Воздух тяжёлый, терпко-горьковатый, вязнет в осязаемой тишине. Высокая худая женщина подходит к небольшому невзрачному дому с облупленной по углам штукатуркой и сбитым порогом. Замирает в нерешительности перед дверью, но отступать поздно. Набравшись смелости, стучит по крашеной деревяшке наличника. К гулкому стуку костяшек добавляется звонкий металлический от перемычки в оправе массивного перстня.
Дверь ей открывает женщина с впалыми глазами и сморщенными яблоками щёк. Упавшая на лицо тень скрывает истинный возраст хозяйки, и только голос подсказывает, что, несмотря на морщины, она гораздо моложе своей гостьи.
— Проходите, — приглашает хозяйка и исчезает в тёмном коридоре.
Поскрипывая половицами, гостья идёт следом и попадает в квадратное, похожее на тамбур, помещение.
— Сюда, — хозяйка открывает дверь справа, и они оказываются ещё в одной комнате. Если здесь и бывает солнце, то сейчас оно осталось за плотными шторами. Лишённая света комната пугает таинственностью. Единственный источник освещения — маленькая свечка на столе. В рассеянном полукруге её сияния можно разглядеть ворох бумаг. Пахнет лимоном и лавандой.
— Присаживайтесь. — Тонкая длань в конусовидном рукаве чёрной плюшевой накидки похожа не ветвь ивы, которую ветер колыхнул в сторону табурета. Точно такая же, как и накидка хозяйки, плюшевая скатерть внушает доверие к происходящему. Гостья смело опускается на предложенный табурет и с удовольствием укладывает руки на мягкую ткань.

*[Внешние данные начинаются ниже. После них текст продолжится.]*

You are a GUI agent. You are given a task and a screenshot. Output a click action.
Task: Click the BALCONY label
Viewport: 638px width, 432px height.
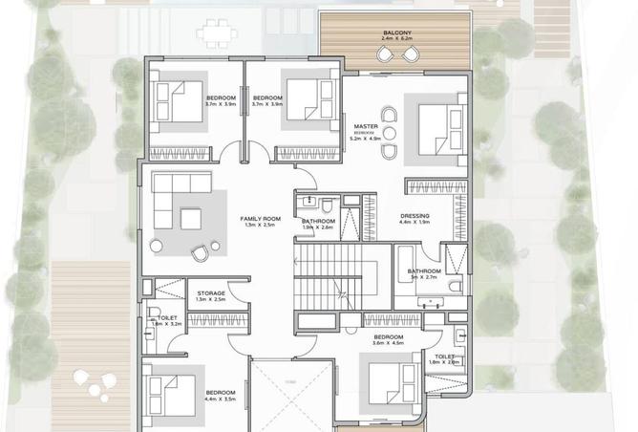(398, 32)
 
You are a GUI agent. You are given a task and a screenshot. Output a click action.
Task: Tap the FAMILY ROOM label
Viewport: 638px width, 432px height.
(258, 219)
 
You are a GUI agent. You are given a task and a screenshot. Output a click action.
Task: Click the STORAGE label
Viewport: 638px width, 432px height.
(211, 293)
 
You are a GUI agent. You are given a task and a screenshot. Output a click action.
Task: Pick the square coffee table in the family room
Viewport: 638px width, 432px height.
(191, 219)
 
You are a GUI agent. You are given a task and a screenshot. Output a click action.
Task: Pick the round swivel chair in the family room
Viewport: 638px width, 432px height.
(200, 252)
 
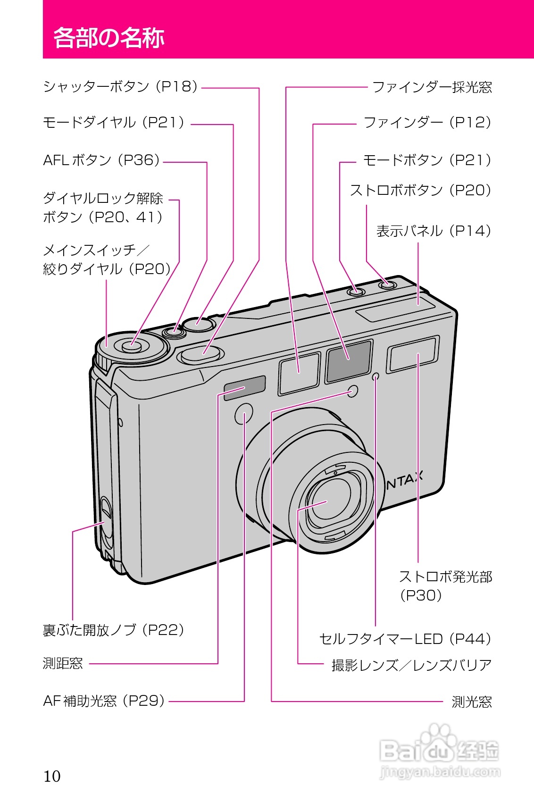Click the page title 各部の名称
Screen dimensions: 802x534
pyautogui.click(x=108, y=38)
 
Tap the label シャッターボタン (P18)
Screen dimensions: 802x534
pyautogui.click(x=120, y=87)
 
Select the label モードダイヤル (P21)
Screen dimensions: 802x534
pyautogui.click(x=114, y=123)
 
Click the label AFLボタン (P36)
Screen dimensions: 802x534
pyautogui.click(x=101, y=160)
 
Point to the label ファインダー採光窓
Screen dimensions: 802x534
pyautogui.click(x=432, y=87)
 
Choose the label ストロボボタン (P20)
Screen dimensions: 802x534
pyautogui.click(x=420, y=191)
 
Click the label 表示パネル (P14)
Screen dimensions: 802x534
pyautogui.click(x=434, y=231)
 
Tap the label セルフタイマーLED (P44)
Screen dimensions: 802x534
pyautogui.click(x=405, y=639)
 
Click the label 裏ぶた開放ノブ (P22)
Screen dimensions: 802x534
pyautogui.click(x=113, y=630)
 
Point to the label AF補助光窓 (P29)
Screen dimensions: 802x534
pyautogui.click(x=104, y=701)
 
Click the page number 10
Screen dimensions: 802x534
pyautogui.click(x=52, y=776)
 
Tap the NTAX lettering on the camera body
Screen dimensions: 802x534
pyautogui.click(x=404, y=480)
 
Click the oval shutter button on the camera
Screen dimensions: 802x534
pyautogui.click(x=202, y=354)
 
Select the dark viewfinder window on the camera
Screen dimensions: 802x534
pyautogui.click(x=349, y=361)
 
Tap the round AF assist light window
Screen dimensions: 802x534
pyautogui.click(x=243, y=414)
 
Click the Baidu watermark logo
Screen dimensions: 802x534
pyautogui.click(x=439, y=750)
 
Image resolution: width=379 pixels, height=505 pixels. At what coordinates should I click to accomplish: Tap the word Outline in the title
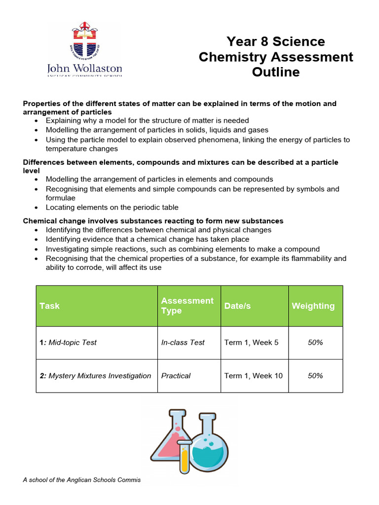(275, 72)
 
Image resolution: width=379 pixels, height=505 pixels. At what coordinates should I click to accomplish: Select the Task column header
(49, 306)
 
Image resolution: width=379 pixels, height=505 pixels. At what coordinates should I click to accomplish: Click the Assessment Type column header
(187, 306)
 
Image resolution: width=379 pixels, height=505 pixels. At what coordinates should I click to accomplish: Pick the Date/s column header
(237, 306)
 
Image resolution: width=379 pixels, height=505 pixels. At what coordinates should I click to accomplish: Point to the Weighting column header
(313, 306)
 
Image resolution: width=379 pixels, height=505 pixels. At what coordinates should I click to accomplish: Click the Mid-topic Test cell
(68, 342)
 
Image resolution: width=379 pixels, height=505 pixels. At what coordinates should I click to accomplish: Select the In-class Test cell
(183, 342)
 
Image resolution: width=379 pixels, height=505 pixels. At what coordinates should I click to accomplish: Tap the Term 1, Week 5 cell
(251, 342)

Хозяйка садится напротив, и в свете огня её лицо расчерчивается мелкими штрихами морщинок, берущих начало в презрительном изгибе губ.
— Итак, что привело вас ко мне? Что вы хотите узнать?
— Я хочу знать, насколько ко мне благосклонна Вселенная, — лепечет гостья.
— Хорошо. — Ведунья прячет руку в полы накидки, вытягивает из внутреннего кармана колоду карт, раскладывает веером. — Возьмите любую.
— Какую? — волнуется гостья.
— Ту, что по сердцу.
По сердцу… По сердцу…
Гостья вытягивает червового короля.
— Положите на ладонь и накройте другой рукой.
В комнате душно. Хочется пить.
— Теперь дайте её мне и покажите вашу ладонь.
Гостья протягивает дрожащую руку. Ведунья внимательно рассматривает глубокие прорези между припухлостями ладони. С лёгкой улыбкой кивает.
— Очень благоприятный расклад.
Гостья с облегчением выдыхает.
— Но что это значит? Я буду счастлива?
— Каждый из нас сам кузнец своего счастья. Желать недостаточно. Этого мало.
— А что нужно?
— Для начала надо правильно сформулировать желание, выстроить его мысленную конструкцию. А потом уже направить поток сознания в нужный портал.
— Но как? Я не умею.
— Для этого есть я. У меня есть связь с Вселенной. Я передаю ей ваше желание, а Вселенная даёт мне ответ.
Гостья закивала и полезла в сумочку, вынула кошелёк, щёлкнула застёжкой и изъяла из него три сторублёвые бумажки. Протянула хозяйке.
— Вот. Как договаривались.
Ведунья сложила купюры и опустила их в потайной карман накидки.
— Ну что ж, приступим. — Она встала и чёрной тенью прошла в угол комнаты.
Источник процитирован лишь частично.